Francesca Gordigiani
- Country (sports): Italy
- Born: 20 December 1940 (age 84)
- Plays: Right-handed

Singles

Grand Slam singles results
- Australian Open: 2R (1965)
- French Open: 3R (1968)
- Wimbledon: 3R (1961, 1963, 1964)

Doubles

Grand Slam doubles results
- Australian Open: 1R (1965)
- French Open: SF (1963)
- Wimbledon: 2R (1962, 1966, 1967, 1968)

= Francesca Gordigiani =

Italian tennis player (born 1940)

Francesca Gordigiani (born 20 December 1940) is an Italian former tennis player.

Known by her nickname "Cecca", Gordigiani is a native of Florence and the great-granddaughter of famous Italian portrait painter Michele Gordigiani. Her grandfather, Edoardo Gordigiani, was also an impressionist of note.

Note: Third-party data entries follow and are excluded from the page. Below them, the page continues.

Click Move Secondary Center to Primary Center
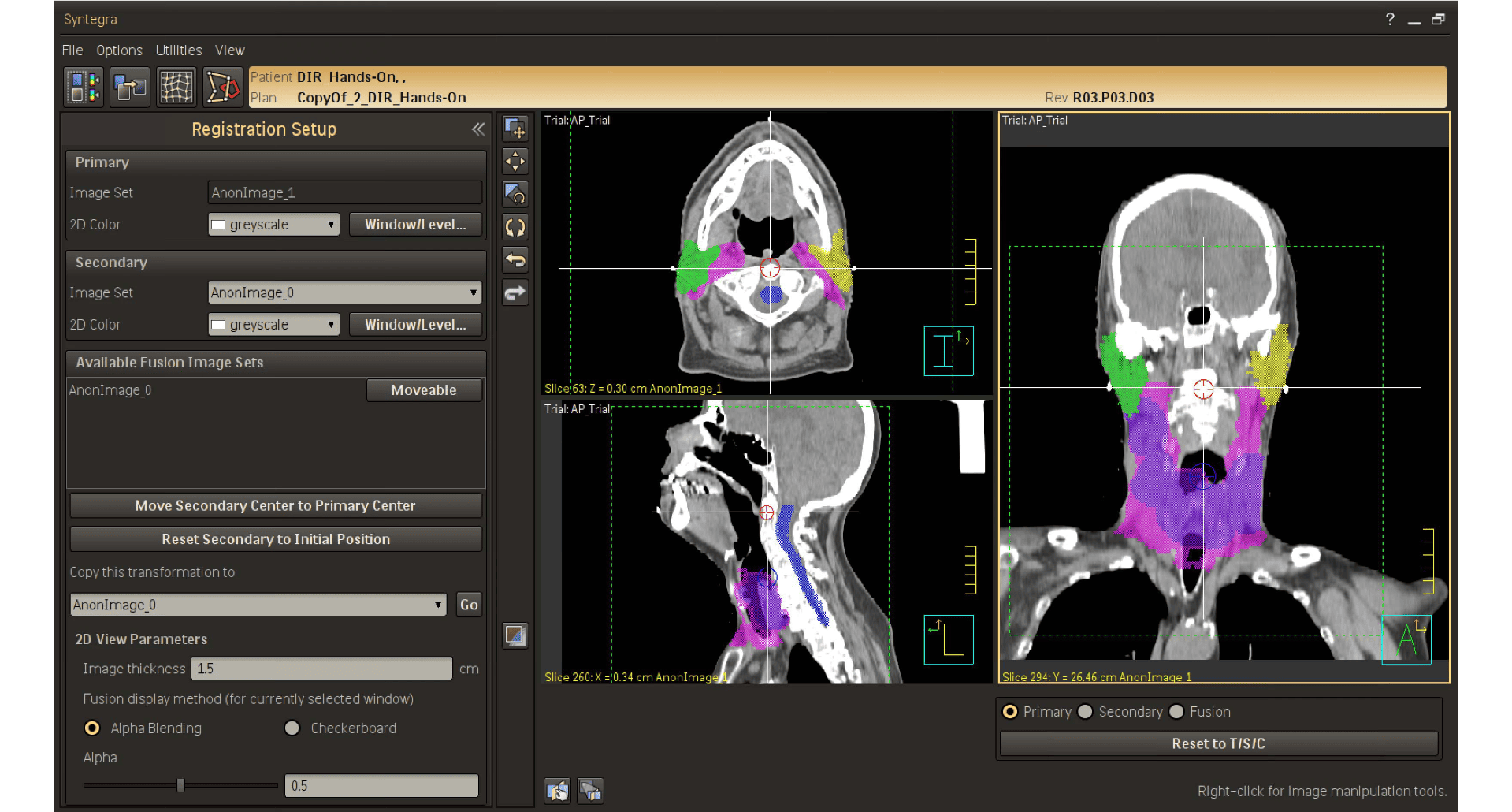Viewport: 1512px width, 812px height. [275, 505]
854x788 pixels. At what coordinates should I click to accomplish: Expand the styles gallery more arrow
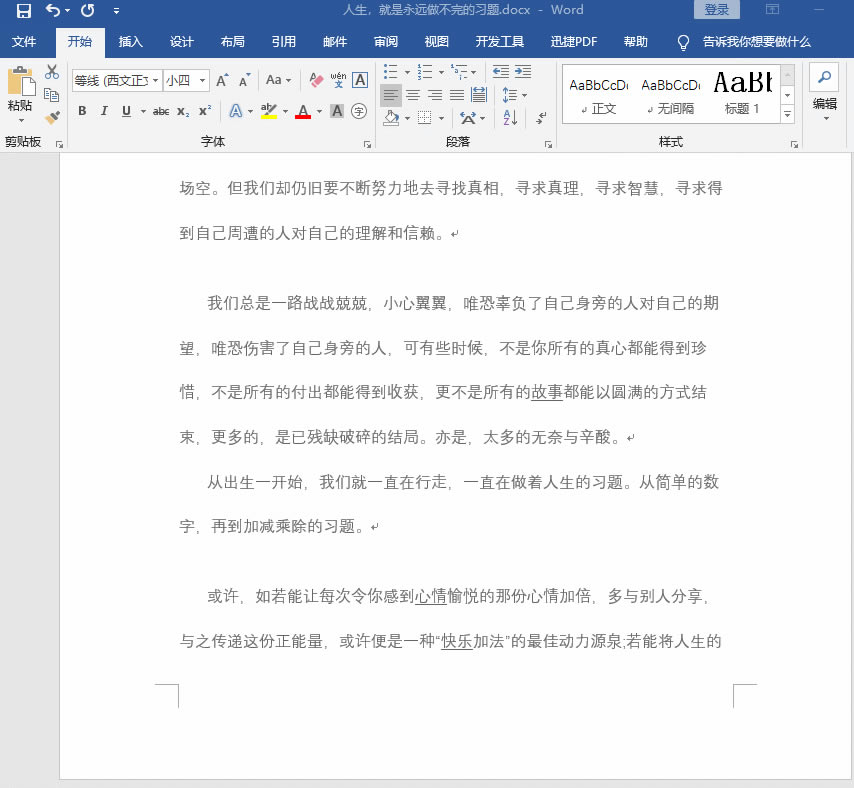pyautogui.click(x=787, y=115)
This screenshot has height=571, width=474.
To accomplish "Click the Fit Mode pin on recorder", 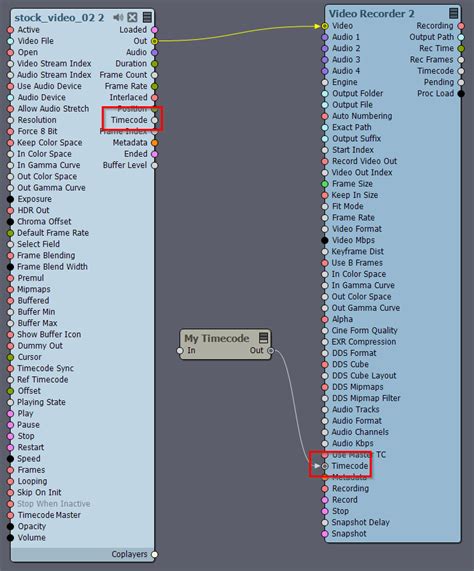I will pos(325,206).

Gordigiani, the girls' singles champion at Roland Garros in 1958, was one of Italy's top players during the 1960s. She won the Italian Tennis Championships in 1964 and reached the third round at Wimbledon on three occasions.

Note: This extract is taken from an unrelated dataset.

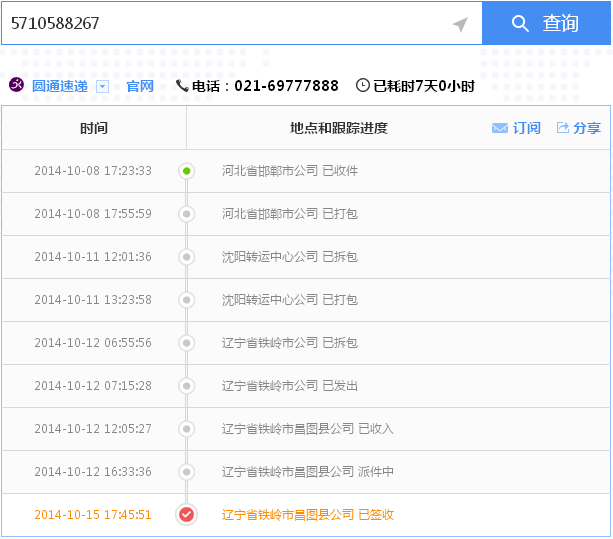
Task: Click the 沈阳转运中心公司 已拆包 entry
Action: 289,257
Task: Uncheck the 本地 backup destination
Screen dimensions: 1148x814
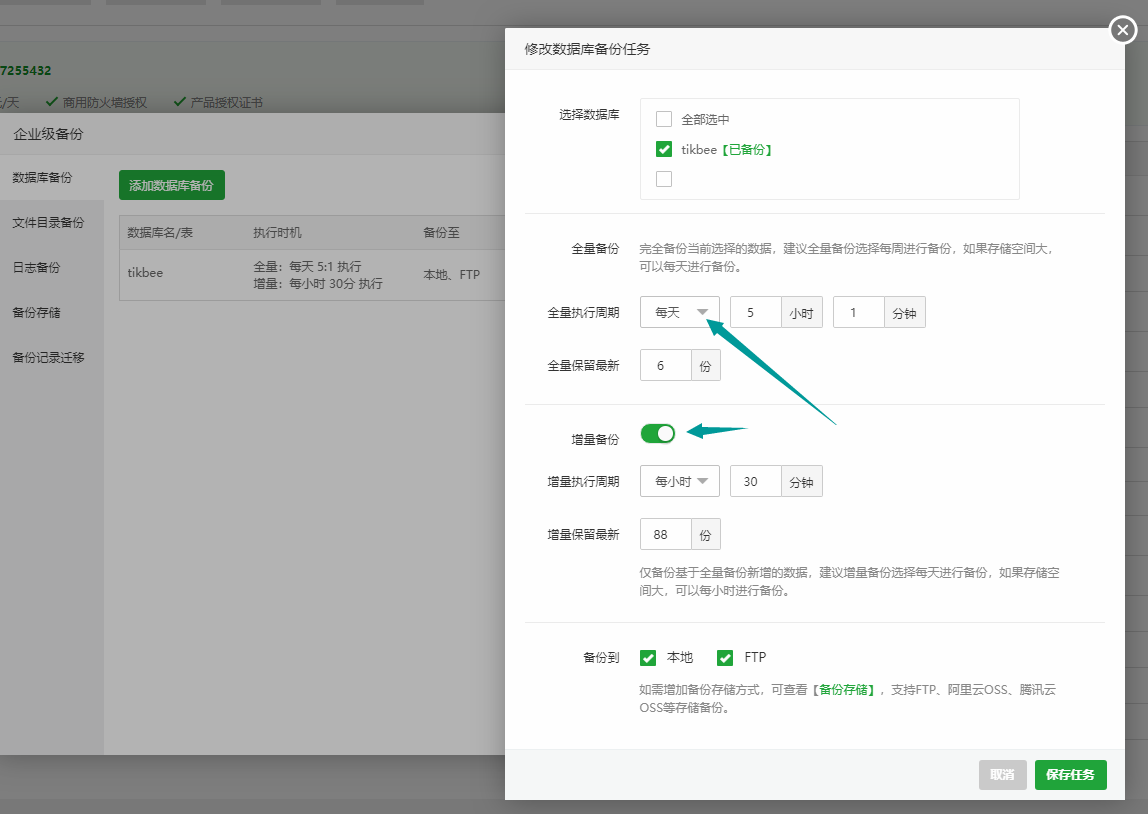Action: [649, 657]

Between 1964 and 1968 she represented Italy in the Federation Cup, competing in three singles and four doubles rubbers. Most notably she was the first Italian to win a completed Federation Cup rubber, when she overcame West Germany's Heide Schildknecht in 1965 to earn Italy a place in the quarter-finals. The opening singles rubber had been awarded to teammate Lea Pericoli, through a second set retirement by Helga Niessen.